Astonishingly, 17 years after the end of apartheid, millions of South African Blacks are deprived of the same home ownership rights as Whites, says my friend Leon Louw, director of the country’s Free Market Foundation.

They are the owners who received houses distributed to them under a government programme called RDP – about three million of them — which are subject to “racially discriminatory and pre-emptive conditions,” one of the commonest being an eight-year prohibition on selling or letting.

If an owner loses his job, he cannot move to another area to take a job there.

Experts and land audits suggest that between a half and three-quarters of all RDP and other houses in Black areas are not occupied by their registered owners.

Owners who can get jobs elsewhere are faced with an “intolerable choice… remain unemployed or abandon their most valuable asset.”

If they choose to abandon an RDP house, “it is reallocated to the next person on the waiting list (or, as some believe, the next person to pay a suitable bribe), and they never get another, regardless of how compelling their reason might be for leaving.”

They “have to choose between being housed or employed.

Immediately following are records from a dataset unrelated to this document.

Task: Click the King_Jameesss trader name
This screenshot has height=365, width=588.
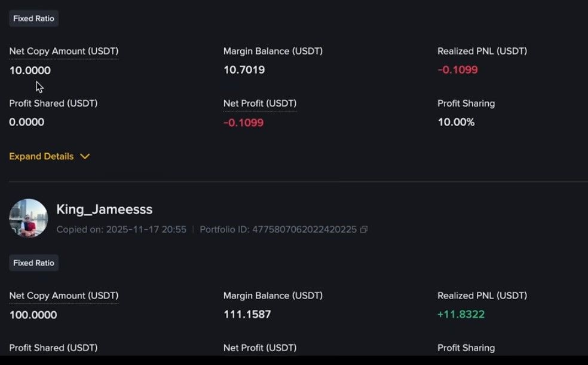Action: [106, 209]
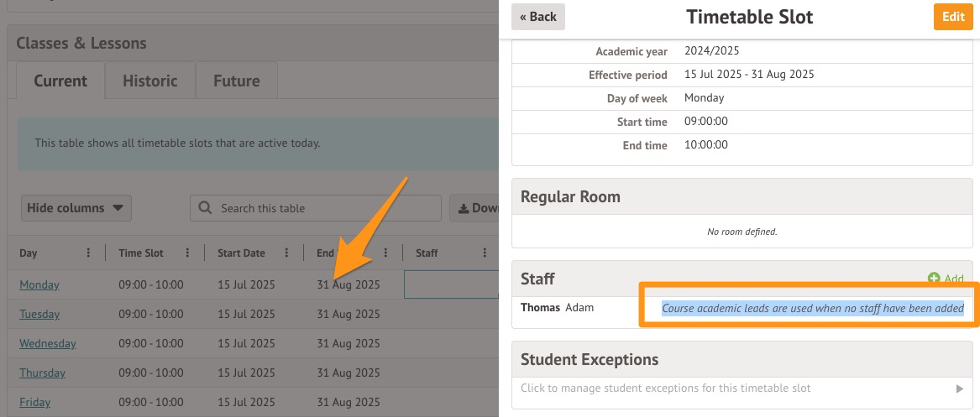980x417 pixels.
Task: Open the Hide columns dropdown
Action: (x=76, y=208)
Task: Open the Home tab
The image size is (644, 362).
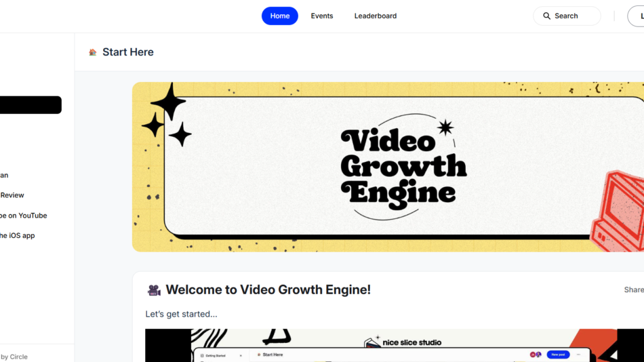Action: pyautogui.click(x=280, y=16)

If they choose to remain unemployed, they will probably lose their house anyway because they won’t be able to afford to maintain it or pay property taxes.”

Leon says “most Blacks ignore their lawful option and sell or let their RDP or other township house ‘informally.’  Since the law prevents them from having secure or tradeable title, they are forced to sell or let at massively discounted ‘black market’ prices.

“New occupiers live in a state of permanent fear that they might be caught and, with their belongings, summarily evicted on to the sidewalk.”

A common objection to giving Blacks full title to their homes is that they will dispose of them, pocket the cash, and become homeless again. But that objection is never raised to ownership by Whites.

Any owner, Black or White, may need money more than his house for a host of legitimate reasons, such as relocating to somewhere with better employment prospects, starting a small business, educating children, paying for healthcare.

Evidence is that when assets are freely tradeable, they move into the hands of those best able to make use of them.

“Apartheid tenure” should be scrapped, Leon says.

I see this as an interesting example of how well-intentioned regulation and control by bureaucrats often (usually?) results in unfair consequences far worse than if individuals were left free to make their own choices.